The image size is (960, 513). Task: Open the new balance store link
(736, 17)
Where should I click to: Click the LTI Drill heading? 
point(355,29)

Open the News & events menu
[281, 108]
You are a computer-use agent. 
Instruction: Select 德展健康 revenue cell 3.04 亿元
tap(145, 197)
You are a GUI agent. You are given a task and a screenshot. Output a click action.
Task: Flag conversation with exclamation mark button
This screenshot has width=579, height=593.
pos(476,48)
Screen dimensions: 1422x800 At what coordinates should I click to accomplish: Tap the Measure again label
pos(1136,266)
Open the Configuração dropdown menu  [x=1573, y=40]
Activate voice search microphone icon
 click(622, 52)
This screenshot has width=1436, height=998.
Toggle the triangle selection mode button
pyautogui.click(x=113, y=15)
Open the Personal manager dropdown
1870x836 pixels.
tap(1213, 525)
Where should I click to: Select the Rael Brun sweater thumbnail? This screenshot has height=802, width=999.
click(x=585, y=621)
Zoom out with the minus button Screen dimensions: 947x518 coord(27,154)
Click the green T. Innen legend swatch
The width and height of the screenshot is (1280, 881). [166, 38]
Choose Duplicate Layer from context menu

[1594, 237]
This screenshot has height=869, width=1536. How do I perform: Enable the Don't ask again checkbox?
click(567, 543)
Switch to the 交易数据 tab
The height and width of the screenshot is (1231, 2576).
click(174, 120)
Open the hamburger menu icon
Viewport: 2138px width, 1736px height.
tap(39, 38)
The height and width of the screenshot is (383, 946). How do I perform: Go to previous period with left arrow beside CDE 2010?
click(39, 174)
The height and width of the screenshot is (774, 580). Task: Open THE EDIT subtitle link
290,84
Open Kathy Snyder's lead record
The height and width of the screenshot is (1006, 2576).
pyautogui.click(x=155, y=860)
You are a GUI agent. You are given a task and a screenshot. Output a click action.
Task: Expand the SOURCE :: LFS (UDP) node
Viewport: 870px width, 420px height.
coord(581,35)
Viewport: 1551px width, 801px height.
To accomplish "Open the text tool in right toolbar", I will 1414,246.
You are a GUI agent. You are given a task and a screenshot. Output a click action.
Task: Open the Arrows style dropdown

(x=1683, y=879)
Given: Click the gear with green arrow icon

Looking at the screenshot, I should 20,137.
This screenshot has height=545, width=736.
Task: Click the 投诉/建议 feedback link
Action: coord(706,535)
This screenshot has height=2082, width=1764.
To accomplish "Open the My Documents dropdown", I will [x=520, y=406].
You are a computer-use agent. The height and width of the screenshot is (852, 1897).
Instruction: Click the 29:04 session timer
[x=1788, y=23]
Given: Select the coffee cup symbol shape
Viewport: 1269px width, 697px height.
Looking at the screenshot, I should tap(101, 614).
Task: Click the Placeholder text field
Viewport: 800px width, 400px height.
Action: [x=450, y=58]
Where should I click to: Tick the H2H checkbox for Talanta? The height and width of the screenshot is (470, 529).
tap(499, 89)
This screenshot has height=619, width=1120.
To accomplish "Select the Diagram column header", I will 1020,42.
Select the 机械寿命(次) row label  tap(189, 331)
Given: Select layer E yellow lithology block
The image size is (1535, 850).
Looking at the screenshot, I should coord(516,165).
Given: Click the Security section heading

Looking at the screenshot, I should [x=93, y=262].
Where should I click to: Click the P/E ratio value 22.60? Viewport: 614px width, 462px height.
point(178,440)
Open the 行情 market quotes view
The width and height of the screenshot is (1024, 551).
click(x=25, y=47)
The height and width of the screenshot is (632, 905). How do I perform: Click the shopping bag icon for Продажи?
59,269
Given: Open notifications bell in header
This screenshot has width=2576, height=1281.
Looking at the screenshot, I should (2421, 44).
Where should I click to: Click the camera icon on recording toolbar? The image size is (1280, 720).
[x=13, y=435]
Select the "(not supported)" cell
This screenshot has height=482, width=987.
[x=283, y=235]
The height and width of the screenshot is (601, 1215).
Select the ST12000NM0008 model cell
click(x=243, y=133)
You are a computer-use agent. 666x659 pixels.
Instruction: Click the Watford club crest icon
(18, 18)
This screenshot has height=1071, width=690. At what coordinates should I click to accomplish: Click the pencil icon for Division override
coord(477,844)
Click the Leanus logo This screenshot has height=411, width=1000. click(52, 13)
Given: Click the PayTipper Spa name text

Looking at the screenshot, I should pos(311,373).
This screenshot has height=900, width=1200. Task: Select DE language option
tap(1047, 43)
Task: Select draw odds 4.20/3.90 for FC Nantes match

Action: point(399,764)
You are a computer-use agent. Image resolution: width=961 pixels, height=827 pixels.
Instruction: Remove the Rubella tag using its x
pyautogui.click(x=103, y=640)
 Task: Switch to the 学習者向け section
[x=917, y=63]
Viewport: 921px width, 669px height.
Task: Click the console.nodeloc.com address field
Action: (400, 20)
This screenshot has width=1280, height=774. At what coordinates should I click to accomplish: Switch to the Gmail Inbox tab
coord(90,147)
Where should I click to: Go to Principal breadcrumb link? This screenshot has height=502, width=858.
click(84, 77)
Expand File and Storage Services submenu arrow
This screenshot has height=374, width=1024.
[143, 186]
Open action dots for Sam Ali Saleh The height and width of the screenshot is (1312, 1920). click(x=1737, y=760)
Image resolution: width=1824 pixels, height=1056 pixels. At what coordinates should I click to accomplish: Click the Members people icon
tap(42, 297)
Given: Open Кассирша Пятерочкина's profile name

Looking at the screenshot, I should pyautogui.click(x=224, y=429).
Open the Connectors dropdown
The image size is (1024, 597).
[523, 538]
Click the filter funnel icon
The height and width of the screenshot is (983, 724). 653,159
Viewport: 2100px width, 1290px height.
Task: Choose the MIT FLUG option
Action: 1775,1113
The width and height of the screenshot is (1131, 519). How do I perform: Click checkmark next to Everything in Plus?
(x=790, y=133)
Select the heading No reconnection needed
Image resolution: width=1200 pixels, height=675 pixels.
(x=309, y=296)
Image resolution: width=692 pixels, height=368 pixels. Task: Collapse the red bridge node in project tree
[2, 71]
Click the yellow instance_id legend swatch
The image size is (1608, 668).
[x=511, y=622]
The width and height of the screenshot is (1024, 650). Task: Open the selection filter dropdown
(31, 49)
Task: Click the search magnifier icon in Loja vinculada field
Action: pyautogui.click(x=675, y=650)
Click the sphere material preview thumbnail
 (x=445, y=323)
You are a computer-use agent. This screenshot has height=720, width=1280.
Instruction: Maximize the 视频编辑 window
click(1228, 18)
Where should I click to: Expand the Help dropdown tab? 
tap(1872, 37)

▶ **Goal**: Rewrite all of the material above with "hamburger" changed to "three-line", leaving everything else unchanged.

▶ **The solution**:
The image size is (960, 513). Task: Open the new balance store link
(736, 17)
Where should I click to: Click the LTI Drill heading? 
point(355,29)

Open the News & events menu
[281, 108]
You are a computer-use agent. 
Instruction: Select 德展健康 revenue cell 3.04 亿元
tap(145, 197)
You are a GUI agent. You are given a task and a screenshot. Output a click action.
Task: Flag conversation with exclamation mark button
This screenshot has width=579, height=593.
pos(476,48)
Screen dimensions: 1422x800 At what coordinates should I click to accomplish: Tap the Measure again label
pos(1136,266)
Open the Configuração dropdown menu  [x=1573, y=40]
Activate voice search microphone icon
 click(622, 52)
This screenshot has width=1436, height=998.
Toggle the triangle selection mode button
pyautogui.click(x=113, y=15)
Open the Personal manager dropdown
1870x836 pixels.
tap(1213, 525)
Where should I click to: Select the Rael Brun sweater thumbnail? This screenshot has height=802, width=999.
click(x=585, y=621)
Zoom out with the minus button Screen dimensions: 947x518 coord(27,154)
Click the green T. Innen legend swatch
The width and height of the screenshot is (1280, 881). [166, 38]
Choose Duplicate Layer from context menu

[1594, 237]
This screenshot has height=869, width=1536. How do I perform: Enable the Don't ask again checkbox?
click(567, 543)
Switch to the 交易数据 tab
The height and width of the screenshot is (1231, 2576).
click(174, 120)
Open the three-line menu icon
Viewport: 2138px width, 1736px height.
tap(39, 38)
The height and width of the screenshot is (383, 946). How do I perform: Go to previous period with left arrow beside CDE 2010?
click(39, 174)
The height and width of the screenshot is (774, 580). Task: Open THE EDIT subtitle link
290,84
Open Kathy Snyder's lead record
The height and width of the screenshot is (1006, 2576).
pyautogui.click(x=155, y=860)
You are a GUI agent. You are given a task and a screenshot. Output a click action.
Task: Expand the SOURCE :: LFS (UDP) node
Viewport: 870px width, 420px height.
coord(581,35)
Viewport: 1551px width, 801px height.
To accomplish "Open the text tool in right toolbar", I will 1414,246.
You are a GUI agent. You are given a task and a screenshot. Output a click action.
Task: Open the Arrows style dropdown

(x=1683, y=879)
Given: Click the gear with green arrow icon

Looking at the screenshot, I should 20,137.
This screenshot has height=545, width=736.
Task: Click the 投诉/建议 feedback link
Action: coord(706,535)
This screenshot has height=2082, width=1764.
To accomplish "Open the My Documents dropdown", I will [x=520, y=406].
You are a computer-use agent. The height and width of the screenshot is (852, 1897).
Instruction: Click the 29:04 session timer
[x=1788, y=23]
Given: Select the coffee cup symbol shape
Viewport: 1269px width, 697px height.
Looking at the screenshot, I should tap(101, 614).
Task: Click the Placeholder text field
Viewport: 800px width, 400px height.
Action: [x=450, y=58]
Where should I click to: Tick the H2H checkbox for Talanta? The height and width of the screenshot is (470, 529).
tap(499, 89)
This screenshot has height=619, width=1120.
To accomplish "Select the Diagram column header", I will 1020,42.
Select the 机械寿命(次) row label  tap(189, 331)
Given: Select layer E yellow lithology block
The image size is (1535, 850).
Looking at the screenshot, I should coord(516,165).
Given: Click the Security section heading

Looking at the screenshot, I should [x=93, y=262].
Where should I click to: Click the P/E ratio value 22.60? Viewport: 614px width, 462px height.
point(178,440)
Open the 行情 market quotes view
The width and height of the screenshot is (1024, 551).
click(x=25, y=47)
The height and width of the screenshot is (632, 905). How do I perform: Click the shopping bag icon for Продажи?
59,269
Given: Open notifications bell in header
This screenshot has width=2576, height=1281.
Looking at the screenshot, I should (2421, 44).
Where should I click to: Click the camera icon on recording toolbar? The image size is (1280, 720).
[x=13, y=435]
Select the "(not supported)" cell
This screenshot has height=482, width=987.
[x=283, y=235]
The height and width of the screenshot is (601, 1215).
Select the ST12000NM0008 model cell
click(x=243, y=133)
You are a computer-use agent. 666x659 pixels.
Instruction: Click the Watford club crest icon
(18, 18)
This screenshot has height=1071, width=690. At what coordinates should I click to accomplish: Click the pencil icon for Division override
coord(477,844)
Click the Leanus logo This screenshot has height=411, width=1000. click(52, 13)
Given: Click the PayTipper Spa name text

Looking at the screenshot, I should pos(311,373).
This screenshot has height=900, width=1200. Task: Select DE language option
tap(1047, 43)
Task: Select draw odds 4.20/3.90 for FC Nantes match

Action: point(399,764)
You are a computer-use agent. Image resolution: width=961 pixels, height=827 pixels.
Instruction: Remove the Rubella tag using its x
pyautogui.click(x=103, y=640)
 Task: Switch to the 学習者向け section
[x=917, y=63]
Viewport: 921px width, 669px height.
Task: Click the console.nodeloc.com address field
Action: (400, 20)
This screenshot has width=1280, height=774. At what coordinates should I click to accomplish: Switch to the Gmail Inbox tab
coord(90,147)
Where should I click to: Go to Principal breadcrumb link? This screenshot has height=502, width=858.
click(84, 77)
Expand File and Storage Services submenu arrow
This screenshot has height=374, width=1024.
[143, 186]
Open action dots for Sam Ali Saleh The height and width of the screenshot is (1312, 1920). click(x=1737, y=760)
Image resolution: width=1824 pixels, height=1056 pixels. At what coordinates should I click to accomplish: Click the Members people icon
tap(42, 297)
Given: Open Кассирша Пятерочкина's profile name

Looking at the screenshot, I should pyautogui.click(x=224, y=429).
Open the Connectors dropdown
The image size is (1024, 597).
[523, 538]
Click the filter funnel icon
The height and width of the screenshot is (983, 724). 653,159
Viewport: 2100px width, 1290px height.
Task: Choose the MIT FLUG option
Action: 1775,1113
The width and height of the screenshot is (1131, 519). How do I perform: Click checkmark next to Everything in Plus?
(x=790, y=133)
Select the heading No reconnection needed
Image resolution: width=1200 pixels, height=675 pixels.
(x=309, y=296)
Image resolution: width=692 pixels, height=368 pixels. Task: Collapse the red bridge node in project tree
[2, 71]
Click the yellow instance_id legend swatch
The image size is (1608, 668).
[x=511, y=622]
The width and height of the screenshot is (1024, 650). Task: Open the selection filter dropdown
(31, 49)
Task: Click the search magnifier icon in Loja vinculada field
Action: pyautogui.click(x=675, y=650)
Click the sphere material preview thumbnail
 (x=445, y=323)
You are a computer-use agent. This screenshot has height=720, width=1280.
Instruction: Maximize the 视频编辑 window
click(1228, 18)
Where should I click to: Expand the Help dropdown tab? 
tap(1872, 37)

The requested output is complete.